The downstream substrate of Atg1 kinase hasn't been described yet, and it is still a matter of debate as to whether Atg1 primarily acts on autophagy through its kinase activity or through a structural role during autophagic complex formation. It is possible that the kinase activity of Atg1 is critical to the magnitude of autophagy but not its initiation. At least, large-scale screens led to a candidate list of possible Atg1 substrates, including Atg8 and Atg18. In conclusion, Atg1 first has a structural or scaffolding function during the initial steps of PAS set up, which then is followed by a kinase-dependent phase, that contains protein dynamics at the PAS.

== Homologues ==
There is much evidence indicating that Atg1 homologues from other, multicellular organisms are required for autophagy as well but Recent work however also showed that there are differences and additional functions compared to the yeast model.

=== Caenorhabditis elegans ===
The corresponding homologue to Atg1 in C. elegans is unc-51 (uncoordinated-51).

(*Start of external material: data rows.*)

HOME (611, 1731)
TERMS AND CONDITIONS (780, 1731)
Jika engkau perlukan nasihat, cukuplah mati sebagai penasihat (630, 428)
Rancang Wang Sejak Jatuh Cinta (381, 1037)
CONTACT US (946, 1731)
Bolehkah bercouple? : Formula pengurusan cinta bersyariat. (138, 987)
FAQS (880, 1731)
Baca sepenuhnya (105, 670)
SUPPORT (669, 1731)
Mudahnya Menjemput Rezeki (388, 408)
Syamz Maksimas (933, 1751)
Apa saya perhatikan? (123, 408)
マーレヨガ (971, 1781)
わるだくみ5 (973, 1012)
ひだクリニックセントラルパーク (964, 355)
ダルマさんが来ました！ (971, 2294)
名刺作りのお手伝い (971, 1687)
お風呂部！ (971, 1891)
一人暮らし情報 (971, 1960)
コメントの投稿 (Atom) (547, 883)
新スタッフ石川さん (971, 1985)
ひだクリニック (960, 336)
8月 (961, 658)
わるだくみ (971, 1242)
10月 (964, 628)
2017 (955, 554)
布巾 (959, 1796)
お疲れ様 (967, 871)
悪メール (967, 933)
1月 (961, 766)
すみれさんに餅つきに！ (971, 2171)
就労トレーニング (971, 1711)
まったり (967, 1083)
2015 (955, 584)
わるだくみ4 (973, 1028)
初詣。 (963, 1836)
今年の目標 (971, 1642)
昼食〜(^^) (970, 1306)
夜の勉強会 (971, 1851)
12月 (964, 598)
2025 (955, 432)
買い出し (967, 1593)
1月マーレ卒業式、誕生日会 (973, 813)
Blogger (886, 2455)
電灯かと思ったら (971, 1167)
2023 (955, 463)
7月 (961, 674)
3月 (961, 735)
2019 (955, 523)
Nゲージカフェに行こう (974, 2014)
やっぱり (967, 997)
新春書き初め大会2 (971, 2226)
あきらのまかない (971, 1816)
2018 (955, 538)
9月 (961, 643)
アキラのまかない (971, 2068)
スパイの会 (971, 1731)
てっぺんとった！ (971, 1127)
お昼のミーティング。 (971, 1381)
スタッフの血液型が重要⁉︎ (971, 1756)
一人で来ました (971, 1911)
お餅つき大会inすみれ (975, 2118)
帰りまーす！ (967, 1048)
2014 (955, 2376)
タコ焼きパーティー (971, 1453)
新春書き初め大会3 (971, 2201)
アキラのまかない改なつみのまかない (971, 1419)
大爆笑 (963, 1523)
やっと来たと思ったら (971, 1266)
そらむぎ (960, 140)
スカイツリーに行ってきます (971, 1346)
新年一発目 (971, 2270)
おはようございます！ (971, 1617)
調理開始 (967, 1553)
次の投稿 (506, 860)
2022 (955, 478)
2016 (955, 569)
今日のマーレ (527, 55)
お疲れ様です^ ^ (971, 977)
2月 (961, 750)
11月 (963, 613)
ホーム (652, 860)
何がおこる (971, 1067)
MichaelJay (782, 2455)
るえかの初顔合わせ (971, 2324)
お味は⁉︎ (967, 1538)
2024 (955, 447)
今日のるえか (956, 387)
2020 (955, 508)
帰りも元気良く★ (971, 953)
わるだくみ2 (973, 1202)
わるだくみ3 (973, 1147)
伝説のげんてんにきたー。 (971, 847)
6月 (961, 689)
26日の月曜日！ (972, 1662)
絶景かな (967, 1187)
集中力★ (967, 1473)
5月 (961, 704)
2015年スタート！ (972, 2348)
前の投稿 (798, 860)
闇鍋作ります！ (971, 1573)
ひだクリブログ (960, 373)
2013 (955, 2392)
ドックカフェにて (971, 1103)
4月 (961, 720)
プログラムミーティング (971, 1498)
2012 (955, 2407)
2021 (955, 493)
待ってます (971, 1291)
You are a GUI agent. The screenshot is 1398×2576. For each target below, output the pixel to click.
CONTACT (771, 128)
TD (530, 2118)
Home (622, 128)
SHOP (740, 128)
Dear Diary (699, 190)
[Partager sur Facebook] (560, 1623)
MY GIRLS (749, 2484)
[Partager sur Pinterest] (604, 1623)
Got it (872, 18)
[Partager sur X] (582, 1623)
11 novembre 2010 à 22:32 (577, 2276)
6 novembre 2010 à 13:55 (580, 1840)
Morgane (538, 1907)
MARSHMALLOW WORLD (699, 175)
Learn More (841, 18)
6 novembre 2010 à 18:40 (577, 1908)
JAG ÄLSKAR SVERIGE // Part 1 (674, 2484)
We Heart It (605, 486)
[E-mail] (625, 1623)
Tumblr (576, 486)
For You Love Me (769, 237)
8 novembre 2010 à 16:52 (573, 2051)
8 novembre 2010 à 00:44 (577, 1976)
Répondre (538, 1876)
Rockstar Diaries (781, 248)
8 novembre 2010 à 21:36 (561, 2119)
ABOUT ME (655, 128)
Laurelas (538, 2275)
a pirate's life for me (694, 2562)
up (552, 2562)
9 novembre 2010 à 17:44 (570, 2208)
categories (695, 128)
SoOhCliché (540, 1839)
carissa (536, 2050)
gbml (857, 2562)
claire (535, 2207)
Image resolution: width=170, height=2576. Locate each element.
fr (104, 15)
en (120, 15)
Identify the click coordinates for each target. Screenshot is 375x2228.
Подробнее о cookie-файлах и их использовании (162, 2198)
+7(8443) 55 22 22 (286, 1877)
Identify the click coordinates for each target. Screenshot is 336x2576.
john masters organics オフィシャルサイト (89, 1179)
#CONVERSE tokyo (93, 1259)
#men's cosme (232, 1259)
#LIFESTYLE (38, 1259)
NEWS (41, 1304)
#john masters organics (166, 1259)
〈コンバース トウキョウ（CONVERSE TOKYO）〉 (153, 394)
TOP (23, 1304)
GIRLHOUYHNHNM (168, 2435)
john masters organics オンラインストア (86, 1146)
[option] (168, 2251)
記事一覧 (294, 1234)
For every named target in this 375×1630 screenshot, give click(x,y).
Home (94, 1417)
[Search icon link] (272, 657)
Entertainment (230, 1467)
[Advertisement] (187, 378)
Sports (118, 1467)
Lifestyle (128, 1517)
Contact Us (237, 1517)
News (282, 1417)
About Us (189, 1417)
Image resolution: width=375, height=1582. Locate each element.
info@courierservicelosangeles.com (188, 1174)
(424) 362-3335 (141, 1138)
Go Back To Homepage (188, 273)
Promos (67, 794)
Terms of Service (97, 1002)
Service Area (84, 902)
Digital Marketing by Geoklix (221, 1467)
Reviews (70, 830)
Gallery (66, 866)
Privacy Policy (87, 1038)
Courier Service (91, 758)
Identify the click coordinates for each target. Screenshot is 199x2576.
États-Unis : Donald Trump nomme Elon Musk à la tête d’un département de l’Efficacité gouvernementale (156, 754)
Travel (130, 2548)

Unc-51 also functions in proper axonal guidance and in neuronal development.

=== Drosophila melanogaster ===
The Atg1 homologue in D. melanogaster is also important in neural development and neuronal trafficking. Additionally there is a feed back mechanism to TOR, that can inhibit TOR function, which actually lies upstream of Atg1. Atg1 and Atg13 are always in one complex in D.melanogaster and vertebrates. In D.melanogaster, Atg13 gets phosphorylated in starvation, what is exactly the opposite as in the yeast model.

=== Vertebrates ===
There are until now five potential Atg1 orthologues in vertebrates. ULK1 and ULK2 (unc-51-like kinase) have been reported to have an additional function in neuronal development, e.g. outgrowth regulation of mouse neurons. ULK1 and 2 also show a negative feedback regulation to mTOR.